Text and item location entries
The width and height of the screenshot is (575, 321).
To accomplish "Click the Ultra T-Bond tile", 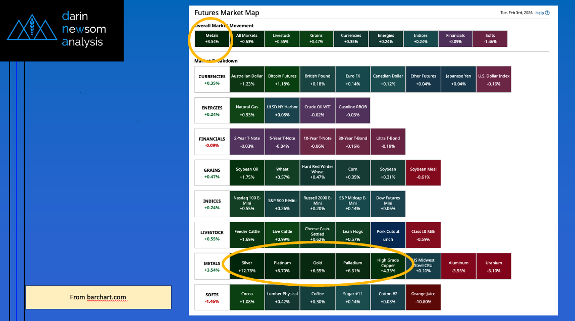I will 388,142.
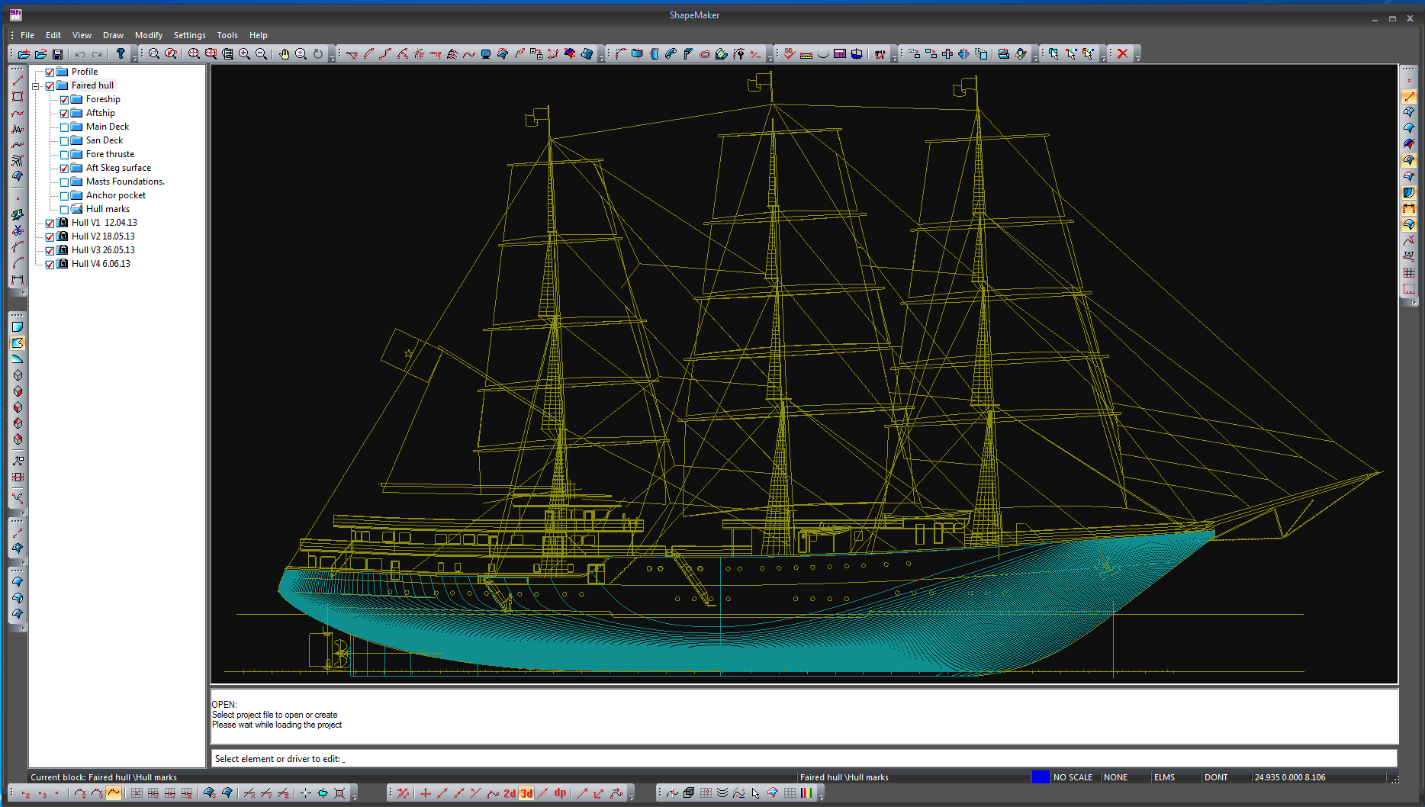Click the Undo arrow icon
1425x807 pixels.
(x=80, y=54)
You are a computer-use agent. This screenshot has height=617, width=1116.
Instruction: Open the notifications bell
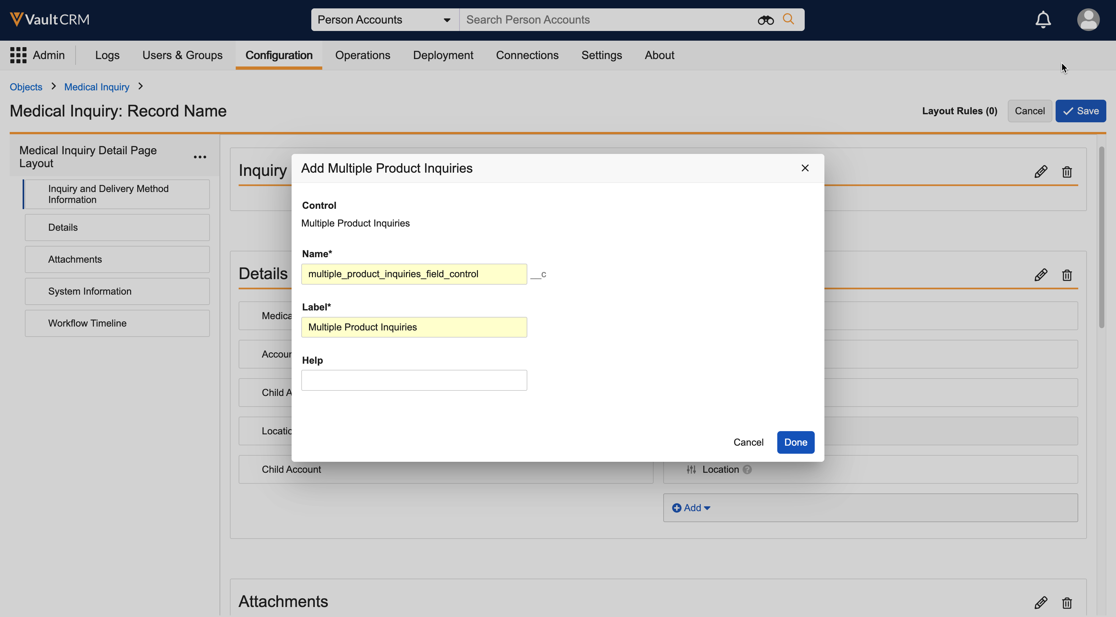1043,19
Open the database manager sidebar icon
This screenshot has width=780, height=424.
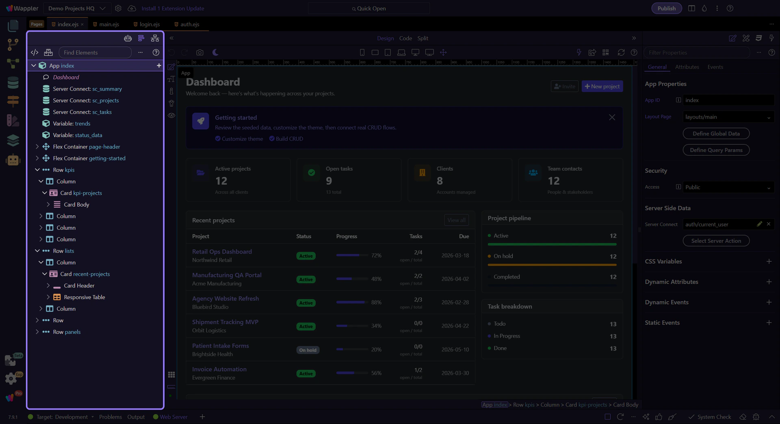tap(13, 83)
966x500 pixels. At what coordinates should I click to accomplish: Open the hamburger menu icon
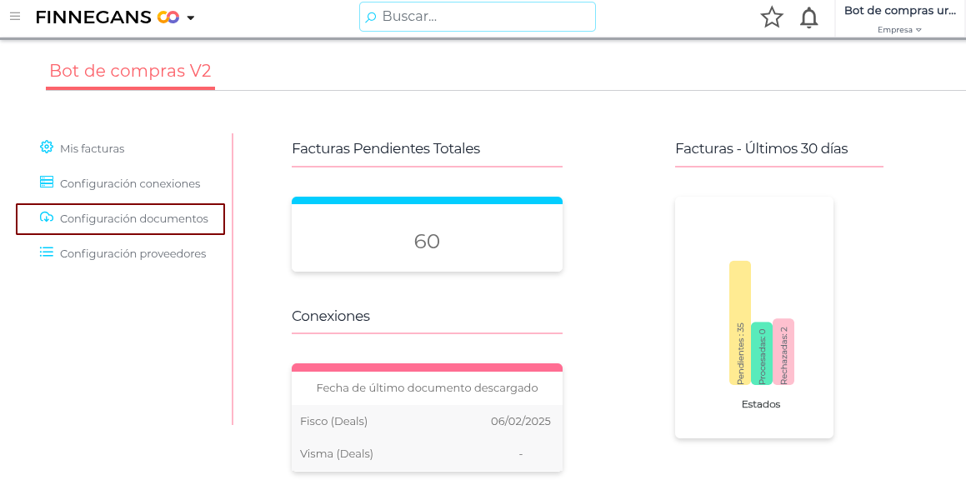15,17
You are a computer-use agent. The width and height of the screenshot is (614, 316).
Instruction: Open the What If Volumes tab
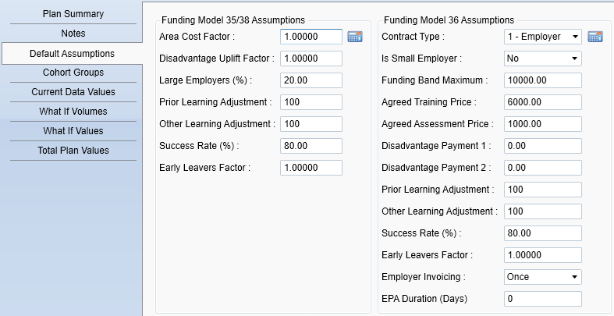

DIRECTIONS FOR THIS TASK — Express the lines of the material as a JSON list of strings, one per line and with blank lines omitted, from the line containing "You are a computer-use agent. This" through the end of the material. Leave the pictures out of the answer.

TASK OUTPUT —
[
  "You are a computer-use agent. This screenshot has height=617, width=1116.",
  "Instruction: Open the notifications bell",
  "1043,19",
  "Open the database manager sidebar icon",
  "This screenshot has width=780, height=424.",
  "tap(13, 83)",
  "966x500 pixels. At what coordinates should I click to accomplish: Open the hamburger menu icon",
  "15,17",
  "You are a computer-use agent. The width and height of the screenshot is (614, 316).",
  "Instruction: Open the What If Volumes tab"
]